- Exercise
Would you please output, word for word, the span of the listing below that opens on the line containing "Understand Motorcycle Insurance" and closes on the line containing "Аксессуары (145, 123)"? Include both ends and nothing more.

- Listed records

◆ ◆ ◆

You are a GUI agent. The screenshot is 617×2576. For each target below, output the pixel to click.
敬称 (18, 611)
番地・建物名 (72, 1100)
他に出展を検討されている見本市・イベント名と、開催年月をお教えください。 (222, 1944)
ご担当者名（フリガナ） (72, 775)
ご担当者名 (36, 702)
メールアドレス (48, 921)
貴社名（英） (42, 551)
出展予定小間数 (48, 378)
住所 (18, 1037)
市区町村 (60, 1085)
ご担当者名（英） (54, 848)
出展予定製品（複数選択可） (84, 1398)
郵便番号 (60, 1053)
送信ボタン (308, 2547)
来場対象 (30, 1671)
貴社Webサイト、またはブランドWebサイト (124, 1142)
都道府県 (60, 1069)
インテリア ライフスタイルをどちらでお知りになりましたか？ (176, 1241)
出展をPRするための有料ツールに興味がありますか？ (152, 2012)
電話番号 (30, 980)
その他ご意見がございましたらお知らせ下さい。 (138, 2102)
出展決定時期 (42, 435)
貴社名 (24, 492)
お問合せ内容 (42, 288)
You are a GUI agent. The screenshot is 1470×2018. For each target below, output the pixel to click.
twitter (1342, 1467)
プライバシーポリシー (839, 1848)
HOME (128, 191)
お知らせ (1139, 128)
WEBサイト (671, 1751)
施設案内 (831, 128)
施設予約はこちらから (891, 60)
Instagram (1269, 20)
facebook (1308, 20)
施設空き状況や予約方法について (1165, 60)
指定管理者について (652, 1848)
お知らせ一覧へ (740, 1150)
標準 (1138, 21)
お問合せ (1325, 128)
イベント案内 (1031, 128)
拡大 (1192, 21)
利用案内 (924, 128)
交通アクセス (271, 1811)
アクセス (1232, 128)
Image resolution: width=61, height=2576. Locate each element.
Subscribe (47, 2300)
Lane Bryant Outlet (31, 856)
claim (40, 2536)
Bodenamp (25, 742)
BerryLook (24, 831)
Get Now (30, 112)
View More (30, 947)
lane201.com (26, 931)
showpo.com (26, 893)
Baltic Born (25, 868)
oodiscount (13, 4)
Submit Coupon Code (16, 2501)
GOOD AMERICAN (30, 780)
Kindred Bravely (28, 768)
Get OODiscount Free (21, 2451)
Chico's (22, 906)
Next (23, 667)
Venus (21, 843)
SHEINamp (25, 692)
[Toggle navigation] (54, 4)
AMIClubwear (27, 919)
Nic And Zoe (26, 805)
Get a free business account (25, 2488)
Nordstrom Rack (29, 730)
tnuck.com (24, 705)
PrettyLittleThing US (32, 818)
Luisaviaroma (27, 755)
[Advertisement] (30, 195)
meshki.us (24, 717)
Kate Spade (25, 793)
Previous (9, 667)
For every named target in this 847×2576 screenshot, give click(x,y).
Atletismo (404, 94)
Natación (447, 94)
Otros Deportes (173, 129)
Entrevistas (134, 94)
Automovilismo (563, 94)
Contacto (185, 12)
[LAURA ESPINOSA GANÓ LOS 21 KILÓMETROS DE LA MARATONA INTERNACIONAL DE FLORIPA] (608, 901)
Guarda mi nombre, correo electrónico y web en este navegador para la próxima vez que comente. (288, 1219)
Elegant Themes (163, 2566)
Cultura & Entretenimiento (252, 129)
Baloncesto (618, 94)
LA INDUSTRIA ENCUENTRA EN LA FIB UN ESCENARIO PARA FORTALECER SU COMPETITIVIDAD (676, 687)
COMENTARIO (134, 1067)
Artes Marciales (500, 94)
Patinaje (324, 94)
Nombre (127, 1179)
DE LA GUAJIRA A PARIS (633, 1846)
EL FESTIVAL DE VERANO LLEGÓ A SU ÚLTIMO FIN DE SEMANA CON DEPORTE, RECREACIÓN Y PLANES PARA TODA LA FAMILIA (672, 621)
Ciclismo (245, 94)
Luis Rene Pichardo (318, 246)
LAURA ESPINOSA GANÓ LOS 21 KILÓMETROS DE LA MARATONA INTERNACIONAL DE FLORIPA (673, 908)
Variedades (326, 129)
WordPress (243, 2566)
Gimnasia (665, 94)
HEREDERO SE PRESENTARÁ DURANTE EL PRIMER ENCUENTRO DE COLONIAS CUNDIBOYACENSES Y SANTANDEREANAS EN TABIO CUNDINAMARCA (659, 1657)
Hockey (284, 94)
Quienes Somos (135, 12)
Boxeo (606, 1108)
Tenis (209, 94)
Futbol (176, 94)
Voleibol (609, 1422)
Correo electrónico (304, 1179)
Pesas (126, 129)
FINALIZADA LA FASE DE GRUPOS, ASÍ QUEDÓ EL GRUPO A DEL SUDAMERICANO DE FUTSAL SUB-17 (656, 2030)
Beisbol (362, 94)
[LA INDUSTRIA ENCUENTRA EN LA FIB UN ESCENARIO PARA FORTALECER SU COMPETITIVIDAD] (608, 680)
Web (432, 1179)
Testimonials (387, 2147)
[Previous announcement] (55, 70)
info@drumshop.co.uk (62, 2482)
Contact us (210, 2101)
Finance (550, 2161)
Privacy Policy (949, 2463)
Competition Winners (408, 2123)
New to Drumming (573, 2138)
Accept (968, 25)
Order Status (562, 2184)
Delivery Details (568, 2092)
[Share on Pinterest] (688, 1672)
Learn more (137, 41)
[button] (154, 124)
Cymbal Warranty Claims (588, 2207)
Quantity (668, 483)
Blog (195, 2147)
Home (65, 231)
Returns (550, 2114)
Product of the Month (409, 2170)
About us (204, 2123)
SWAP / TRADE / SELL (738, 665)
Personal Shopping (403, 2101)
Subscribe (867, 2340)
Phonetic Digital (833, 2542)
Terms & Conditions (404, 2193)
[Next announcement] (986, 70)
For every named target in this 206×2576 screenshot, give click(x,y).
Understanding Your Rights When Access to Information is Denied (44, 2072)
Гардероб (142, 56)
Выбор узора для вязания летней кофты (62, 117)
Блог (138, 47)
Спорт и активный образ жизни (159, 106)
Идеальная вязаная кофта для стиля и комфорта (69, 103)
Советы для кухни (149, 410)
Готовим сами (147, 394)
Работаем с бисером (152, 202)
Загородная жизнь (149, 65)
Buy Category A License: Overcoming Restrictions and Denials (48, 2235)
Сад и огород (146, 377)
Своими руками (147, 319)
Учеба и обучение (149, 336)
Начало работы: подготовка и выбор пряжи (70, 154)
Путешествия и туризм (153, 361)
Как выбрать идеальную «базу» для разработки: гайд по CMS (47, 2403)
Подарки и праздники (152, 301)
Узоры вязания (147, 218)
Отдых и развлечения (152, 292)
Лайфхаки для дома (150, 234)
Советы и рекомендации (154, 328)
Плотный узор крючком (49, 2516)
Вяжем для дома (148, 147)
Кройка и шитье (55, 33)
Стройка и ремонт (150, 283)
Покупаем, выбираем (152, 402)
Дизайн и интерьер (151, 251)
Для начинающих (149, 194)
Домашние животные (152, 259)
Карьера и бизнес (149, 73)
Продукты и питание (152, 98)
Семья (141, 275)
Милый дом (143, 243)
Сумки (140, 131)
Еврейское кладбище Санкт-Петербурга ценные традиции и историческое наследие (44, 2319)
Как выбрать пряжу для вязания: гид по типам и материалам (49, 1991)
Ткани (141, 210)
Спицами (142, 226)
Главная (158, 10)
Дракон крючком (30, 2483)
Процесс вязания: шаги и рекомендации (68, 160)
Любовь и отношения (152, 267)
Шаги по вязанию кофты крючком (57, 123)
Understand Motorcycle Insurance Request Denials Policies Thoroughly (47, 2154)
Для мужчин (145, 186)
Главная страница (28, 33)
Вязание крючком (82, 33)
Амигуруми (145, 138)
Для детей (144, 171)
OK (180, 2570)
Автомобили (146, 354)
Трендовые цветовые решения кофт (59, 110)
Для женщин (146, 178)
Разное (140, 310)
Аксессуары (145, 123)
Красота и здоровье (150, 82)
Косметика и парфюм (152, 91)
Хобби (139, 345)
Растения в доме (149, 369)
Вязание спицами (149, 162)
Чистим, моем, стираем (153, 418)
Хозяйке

◆ ◆ ◆

- Solution to the problem
Understand Motorcycle Insurance Request Denials Policies Thoroughly (47, 2154)
Для мужчин (145, 186)
Главная страница (28, 33)
Вязание крючком (82, 33)
Амигуруми (145, 138)
Для детей (144, 171)
OK (180, 2570)
Автомобили (146, 354)
Трендовые цветовые решения кофт (59, 110)
Для женщин (146, 178)
Разное (140, 310)
Аксессуары (145, 123)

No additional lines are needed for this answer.